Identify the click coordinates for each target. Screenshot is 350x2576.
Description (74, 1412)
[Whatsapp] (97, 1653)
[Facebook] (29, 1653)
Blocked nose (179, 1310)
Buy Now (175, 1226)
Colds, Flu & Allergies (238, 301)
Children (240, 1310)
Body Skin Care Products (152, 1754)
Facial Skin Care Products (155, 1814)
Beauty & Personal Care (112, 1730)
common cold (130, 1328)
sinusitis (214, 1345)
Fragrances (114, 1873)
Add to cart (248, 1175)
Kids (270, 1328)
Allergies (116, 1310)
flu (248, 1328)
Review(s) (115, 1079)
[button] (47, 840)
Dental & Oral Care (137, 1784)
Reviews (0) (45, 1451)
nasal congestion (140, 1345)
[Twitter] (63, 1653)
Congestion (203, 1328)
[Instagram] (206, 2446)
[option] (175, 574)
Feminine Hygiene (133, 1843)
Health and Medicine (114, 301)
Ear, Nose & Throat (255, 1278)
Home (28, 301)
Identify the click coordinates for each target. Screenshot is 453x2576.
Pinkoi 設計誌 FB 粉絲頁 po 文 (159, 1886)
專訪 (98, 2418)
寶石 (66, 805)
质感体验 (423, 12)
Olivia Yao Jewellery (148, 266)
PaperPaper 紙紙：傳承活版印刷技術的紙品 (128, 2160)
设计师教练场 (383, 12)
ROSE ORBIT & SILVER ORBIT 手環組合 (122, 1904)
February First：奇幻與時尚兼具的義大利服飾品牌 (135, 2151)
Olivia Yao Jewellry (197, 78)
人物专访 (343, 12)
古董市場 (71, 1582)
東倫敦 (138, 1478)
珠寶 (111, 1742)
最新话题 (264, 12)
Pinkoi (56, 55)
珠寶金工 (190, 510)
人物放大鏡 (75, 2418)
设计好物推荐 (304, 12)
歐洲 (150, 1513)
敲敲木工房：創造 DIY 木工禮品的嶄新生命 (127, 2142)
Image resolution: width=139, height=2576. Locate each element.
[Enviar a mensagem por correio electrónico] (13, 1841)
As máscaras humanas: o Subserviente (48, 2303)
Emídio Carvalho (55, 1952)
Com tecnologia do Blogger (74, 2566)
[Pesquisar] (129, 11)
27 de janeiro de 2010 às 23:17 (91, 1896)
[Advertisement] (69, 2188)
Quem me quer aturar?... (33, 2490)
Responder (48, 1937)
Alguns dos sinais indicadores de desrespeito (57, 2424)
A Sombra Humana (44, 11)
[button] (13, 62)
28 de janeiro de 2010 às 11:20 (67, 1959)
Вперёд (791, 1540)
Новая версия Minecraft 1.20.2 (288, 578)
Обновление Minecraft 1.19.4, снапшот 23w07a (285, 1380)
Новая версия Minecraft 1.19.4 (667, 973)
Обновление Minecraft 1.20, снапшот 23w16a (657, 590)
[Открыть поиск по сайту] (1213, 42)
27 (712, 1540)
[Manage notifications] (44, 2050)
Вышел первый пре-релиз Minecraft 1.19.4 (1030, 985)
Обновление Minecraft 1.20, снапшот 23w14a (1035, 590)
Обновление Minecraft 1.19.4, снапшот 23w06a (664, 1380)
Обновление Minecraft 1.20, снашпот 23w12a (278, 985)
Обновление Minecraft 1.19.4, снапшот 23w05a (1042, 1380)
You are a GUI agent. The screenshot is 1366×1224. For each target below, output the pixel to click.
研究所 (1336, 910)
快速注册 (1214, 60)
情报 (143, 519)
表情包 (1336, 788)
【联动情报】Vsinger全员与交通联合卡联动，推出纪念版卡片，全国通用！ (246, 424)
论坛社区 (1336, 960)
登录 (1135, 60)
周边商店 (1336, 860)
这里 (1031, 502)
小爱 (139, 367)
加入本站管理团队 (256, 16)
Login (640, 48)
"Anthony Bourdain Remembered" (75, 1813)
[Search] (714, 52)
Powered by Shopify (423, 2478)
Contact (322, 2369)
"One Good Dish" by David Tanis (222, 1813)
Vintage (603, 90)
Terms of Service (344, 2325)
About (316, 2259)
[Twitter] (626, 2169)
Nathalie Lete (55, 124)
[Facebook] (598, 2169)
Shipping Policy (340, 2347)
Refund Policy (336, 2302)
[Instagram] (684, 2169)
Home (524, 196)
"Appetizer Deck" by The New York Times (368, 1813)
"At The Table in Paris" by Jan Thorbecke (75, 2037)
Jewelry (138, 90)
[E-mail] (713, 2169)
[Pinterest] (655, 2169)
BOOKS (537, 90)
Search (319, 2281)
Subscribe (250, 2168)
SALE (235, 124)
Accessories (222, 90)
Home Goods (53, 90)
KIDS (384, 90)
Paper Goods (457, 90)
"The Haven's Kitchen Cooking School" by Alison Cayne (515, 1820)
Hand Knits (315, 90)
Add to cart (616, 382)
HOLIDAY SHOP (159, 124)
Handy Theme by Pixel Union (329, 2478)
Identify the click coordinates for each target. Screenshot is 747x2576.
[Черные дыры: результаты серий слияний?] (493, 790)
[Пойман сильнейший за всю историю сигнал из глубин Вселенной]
---+---
## [Task requirements]
Would you print, exactly as written, every line above from the one holding "[Manage notifications] (44, 2050)" through the one holding "Cayne (515, 1820)", with both included and no other lines?

## [Response to the exercise]
[Manage notifications] (44, 2050)
Вышел первый пре-релиз Minecraft 1.19.4 (1030, 985)
Обновление Minecraft 1.20, снапшот 23w14a (1035, 590)
Обновление Minecraft 1.19.4, снапшот 23w06a (664, 1380)
Обновление Minecraft 1.20, снашпот 23w12a (278, 985)
Обновление Minecraft 1.19.4, снапшот 23w05a (1042, 1380)
You are a GUI agent. The screenshot is 1366×1224. For each target below, output the pixel to click.
研究所 (1336, 910)
快速注册 (1214, 60)
情报 (143, 519)
表情包 (1336, 788)
【联动情报】Vsinger全员与交通联合卡联动，推出纪念版卡片，全国通用！ (246, 424)
论坛社区 (1336, 960)
登录 (1135, 60)
周边商店 (1336, 860)
这里 (1031, 502)
小爱 (139, 367)
加入本站管理团队 (256, 16)
Login (640, 48)
"Anthony Bourdain Remembered" (75, 1813)
[Search] (714, 52)
Powered by Shopify (423, 2478)
Contact (322, 2369)
"One Good Dish" by David Tanis (222, 1813)
Vintage (603, 90)
Terms of Service (344, 2325)
About (316, 2259)
[Twitter] (626, 2169)
Nathalie Lete (55, 124)
[Facebook] (598, 2169)
Shipping Policy (340, 2347)
Refund Policy (336, 2302)
[Instagram] (684, 2169)
Home (524, 196)
"Appetizer Deck" by The New York Times (368, 1813)
"At The Table in Paris" by Jan Thorbecke (75, 2037)
Jewelry (138, 90)
[E-mail] (713, 2169)
[Pinterest] (655, 2169)
BOOKS (537, 90)
Search (319, 2281)
Subscribe (250, 2168)
SALE (235, 124)
Accessories (222, 90)
Home Goods (53, 90)
KIDS (384, 90)
Paper Goods (457, 90)
"The Haven's Kitchen Cooking School" by Alison Cayne (515, 1820)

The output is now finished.